Case di comunità: la Sds lancia un avviso per il coinvolgimento del Terzo settore
Il piazzale interno del distretto sanitario a Pontremoli in piazza Dodi
Il piazzale interno del distretto sanitario a Pontremoli in piazza Dodi

La Società della Salute della Lunigiana ha approvato un avviso pubblico di manifestazione di interesse rivolto alle organizzazioni no profit per partecipare attivamente alla vita delle Case di Comunità (CdC) di Aulla e Pontremoli. Le Case di Comunità non sono intese solo come strutture sanitarie, ma come luoghi di integrazione e riferimento per la comunità locale.

L’iniziativa mira a valorizzare il ruolo di associazioni e fondazioni per promuovere la partecipazione attiva dei cittadini e dei caregiver, favorire l’inclusione sociale e contrastare l’isolamento delle persone fragili, sostenere azioni di prevenzione e promozione del benessere sul territorio.

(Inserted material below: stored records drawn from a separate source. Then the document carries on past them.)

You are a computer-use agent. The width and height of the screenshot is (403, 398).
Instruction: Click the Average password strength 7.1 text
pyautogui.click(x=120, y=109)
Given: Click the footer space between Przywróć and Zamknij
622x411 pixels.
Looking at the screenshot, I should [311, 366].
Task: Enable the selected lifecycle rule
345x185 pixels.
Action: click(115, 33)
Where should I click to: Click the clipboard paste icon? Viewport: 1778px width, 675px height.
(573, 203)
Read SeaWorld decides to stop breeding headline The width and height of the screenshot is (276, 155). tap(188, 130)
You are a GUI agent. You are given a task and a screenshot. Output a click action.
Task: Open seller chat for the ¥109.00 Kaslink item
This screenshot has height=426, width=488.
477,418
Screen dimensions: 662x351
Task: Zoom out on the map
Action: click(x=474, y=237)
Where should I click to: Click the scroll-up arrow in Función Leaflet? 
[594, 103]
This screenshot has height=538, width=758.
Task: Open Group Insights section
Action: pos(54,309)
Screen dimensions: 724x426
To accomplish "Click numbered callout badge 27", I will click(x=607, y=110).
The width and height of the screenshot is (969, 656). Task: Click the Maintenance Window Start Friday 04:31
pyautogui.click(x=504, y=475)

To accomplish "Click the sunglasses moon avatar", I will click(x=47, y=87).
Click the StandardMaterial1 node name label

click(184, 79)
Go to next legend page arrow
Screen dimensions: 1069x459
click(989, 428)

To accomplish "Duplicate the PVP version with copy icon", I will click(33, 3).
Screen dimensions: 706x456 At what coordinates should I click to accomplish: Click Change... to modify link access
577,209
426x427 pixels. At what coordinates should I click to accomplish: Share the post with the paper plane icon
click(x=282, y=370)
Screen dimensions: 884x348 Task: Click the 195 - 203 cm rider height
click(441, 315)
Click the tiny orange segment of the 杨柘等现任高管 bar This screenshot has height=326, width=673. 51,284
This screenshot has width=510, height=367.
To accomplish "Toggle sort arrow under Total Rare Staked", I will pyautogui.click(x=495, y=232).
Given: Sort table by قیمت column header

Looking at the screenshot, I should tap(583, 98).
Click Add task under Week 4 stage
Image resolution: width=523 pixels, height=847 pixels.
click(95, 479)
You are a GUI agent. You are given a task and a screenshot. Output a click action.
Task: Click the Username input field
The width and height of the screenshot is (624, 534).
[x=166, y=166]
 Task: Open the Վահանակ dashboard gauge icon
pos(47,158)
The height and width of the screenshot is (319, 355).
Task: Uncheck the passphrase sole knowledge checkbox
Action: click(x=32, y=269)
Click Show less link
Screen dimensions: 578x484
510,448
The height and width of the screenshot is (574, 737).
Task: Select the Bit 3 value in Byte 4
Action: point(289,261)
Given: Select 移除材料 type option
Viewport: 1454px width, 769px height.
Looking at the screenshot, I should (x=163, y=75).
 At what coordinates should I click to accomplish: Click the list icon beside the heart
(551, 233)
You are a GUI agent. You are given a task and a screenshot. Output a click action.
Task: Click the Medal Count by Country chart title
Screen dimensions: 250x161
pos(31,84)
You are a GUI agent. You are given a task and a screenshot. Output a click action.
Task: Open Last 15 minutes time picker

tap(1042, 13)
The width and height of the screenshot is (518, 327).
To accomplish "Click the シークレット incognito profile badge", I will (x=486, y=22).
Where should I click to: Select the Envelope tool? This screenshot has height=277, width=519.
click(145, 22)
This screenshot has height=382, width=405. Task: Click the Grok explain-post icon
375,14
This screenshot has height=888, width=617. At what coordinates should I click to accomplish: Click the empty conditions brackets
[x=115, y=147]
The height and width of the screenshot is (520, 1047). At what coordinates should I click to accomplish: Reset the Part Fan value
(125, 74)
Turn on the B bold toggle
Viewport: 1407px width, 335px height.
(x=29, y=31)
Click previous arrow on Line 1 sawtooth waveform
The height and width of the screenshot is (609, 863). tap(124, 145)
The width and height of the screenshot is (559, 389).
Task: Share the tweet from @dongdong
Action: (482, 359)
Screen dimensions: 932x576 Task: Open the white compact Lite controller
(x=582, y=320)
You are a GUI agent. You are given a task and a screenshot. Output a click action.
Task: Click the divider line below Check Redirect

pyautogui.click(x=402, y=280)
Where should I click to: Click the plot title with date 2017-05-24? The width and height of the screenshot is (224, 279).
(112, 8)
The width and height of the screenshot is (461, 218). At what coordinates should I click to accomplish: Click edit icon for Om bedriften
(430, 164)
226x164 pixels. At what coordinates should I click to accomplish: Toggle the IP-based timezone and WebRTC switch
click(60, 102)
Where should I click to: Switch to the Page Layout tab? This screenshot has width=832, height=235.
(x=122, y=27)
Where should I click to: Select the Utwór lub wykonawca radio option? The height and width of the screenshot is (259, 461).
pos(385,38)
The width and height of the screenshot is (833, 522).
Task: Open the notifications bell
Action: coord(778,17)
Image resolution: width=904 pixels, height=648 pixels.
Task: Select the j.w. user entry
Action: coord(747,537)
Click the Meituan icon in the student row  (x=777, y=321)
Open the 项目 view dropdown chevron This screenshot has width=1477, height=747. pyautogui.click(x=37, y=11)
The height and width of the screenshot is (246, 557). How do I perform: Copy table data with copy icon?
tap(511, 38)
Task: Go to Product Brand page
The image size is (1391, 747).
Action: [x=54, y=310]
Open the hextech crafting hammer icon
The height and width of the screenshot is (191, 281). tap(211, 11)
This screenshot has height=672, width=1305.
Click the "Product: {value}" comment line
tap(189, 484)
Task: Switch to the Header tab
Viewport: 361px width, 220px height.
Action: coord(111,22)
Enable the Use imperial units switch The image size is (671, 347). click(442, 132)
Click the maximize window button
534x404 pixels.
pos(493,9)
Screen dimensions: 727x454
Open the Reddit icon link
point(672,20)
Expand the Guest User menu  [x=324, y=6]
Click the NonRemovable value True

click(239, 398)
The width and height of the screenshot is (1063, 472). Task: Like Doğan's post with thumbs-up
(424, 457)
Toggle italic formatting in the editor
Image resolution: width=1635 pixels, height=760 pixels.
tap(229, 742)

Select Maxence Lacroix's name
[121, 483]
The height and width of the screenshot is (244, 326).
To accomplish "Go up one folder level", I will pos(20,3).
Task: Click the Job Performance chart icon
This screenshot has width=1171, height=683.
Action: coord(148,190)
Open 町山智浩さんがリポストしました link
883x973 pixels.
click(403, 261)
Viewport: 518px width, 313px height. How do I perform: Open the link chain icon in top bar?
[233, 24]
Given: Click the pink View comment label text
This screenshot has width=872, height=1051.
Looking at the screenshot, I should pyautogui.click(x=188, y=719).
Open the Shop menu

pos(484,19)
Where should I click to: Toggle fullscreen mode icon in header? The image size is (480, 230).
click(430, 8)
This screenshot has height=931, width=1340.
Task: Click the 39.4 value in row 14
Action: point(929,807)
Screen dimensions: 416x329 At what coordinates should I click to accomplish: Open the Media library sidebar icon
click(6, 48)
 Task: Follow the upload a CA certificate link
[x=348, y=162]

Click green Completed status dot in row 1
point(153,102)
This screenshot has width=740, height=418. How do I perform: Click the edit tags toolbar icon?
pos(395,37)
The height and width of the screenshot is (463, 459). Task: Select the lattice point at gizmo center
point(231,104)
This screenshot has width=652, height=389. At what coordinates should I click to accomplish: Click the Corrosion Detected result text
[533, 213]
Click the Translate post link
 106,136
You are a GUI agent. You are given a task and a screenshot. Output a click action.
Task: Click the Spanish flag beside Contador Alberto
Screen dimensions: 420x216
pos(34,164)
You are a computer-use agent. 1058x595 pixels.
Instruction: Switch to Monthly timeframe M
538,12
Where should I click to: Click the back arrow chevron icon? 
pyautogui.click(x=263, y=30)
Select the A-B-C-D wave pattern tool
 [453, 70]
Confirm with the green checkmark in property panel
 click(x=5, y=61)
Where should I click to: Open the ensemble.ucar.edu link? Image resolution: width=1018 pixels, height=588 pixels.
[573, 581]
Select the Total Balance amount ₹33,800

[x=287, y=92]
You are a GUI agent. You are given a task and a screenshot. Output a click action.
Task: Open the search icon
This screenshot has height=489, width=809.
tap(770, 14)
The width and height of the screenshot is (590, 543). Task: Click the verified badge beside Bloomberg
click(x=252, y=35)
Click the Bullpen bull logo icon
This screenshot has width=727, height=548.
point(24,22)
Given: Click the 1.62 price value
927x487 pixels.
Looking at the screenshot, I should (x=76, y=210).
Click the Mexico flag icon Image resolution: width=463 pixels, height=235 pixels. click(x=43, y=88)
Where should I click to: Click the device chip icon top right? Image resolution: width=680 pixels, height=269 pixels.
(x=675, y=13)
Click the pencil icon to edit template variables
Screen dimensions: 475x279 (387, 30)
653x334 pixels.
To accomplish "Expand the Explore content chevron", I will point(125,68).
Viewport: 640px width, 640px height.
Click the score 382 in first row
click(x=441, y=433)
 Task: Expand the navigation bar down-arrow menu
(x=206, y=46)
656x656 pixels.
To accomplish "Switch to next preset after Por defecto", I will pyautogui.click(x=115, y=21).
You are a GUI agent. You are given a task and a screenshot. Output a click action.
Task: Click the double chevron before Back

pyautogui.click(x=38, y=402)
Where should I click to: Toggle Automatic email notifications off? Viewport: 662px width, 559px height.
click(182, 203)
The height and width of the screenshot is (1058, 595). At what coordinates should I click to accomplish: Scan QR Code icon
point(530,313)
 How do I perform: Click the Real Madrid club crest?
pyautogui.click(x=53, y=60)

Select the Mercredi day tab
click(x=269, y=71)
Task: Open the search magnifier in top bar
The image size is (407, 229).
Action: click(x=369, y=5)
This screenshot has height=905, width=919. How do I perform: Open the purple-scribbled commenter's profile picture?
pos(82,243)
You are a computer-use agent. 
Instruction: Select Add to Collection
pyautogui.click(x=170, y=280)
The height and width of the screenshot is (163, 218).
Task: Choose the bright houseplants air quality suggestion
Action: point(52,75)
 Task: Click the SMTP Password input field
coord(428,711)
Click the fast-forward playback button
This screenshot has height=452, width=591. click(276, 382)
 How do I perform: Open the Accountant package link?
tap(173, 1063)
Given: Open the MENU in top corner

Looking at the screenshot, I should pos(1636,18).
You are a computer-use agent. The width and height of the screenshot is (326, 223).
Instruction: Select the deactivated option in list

All’interno di queste strutture sono stati individuati spazi dedicati all’attività delle associazioni, per favorire iniziative di orientamento e supporto ai cittadini. L’avviso è aperto a una vasta gamma di soggetti no profit, la partecipazione è totalmente volontaria e gratuita; non dà luogo a rapporti economici o contrattuali, né a graduatorie.

Le manifestazioni di interesse devono essere inviate tramite PEC all’indirizzo segreteria@pec.sdslunigiana.it entro e non oltre il 20 marzo. Oltre tale scadenza, le candidature saranno comunque accettate e valutate con cadenza trimestrale. Tutte le informazioni e la modulistica si trovano sul sito della Società della salute della Lunigiana.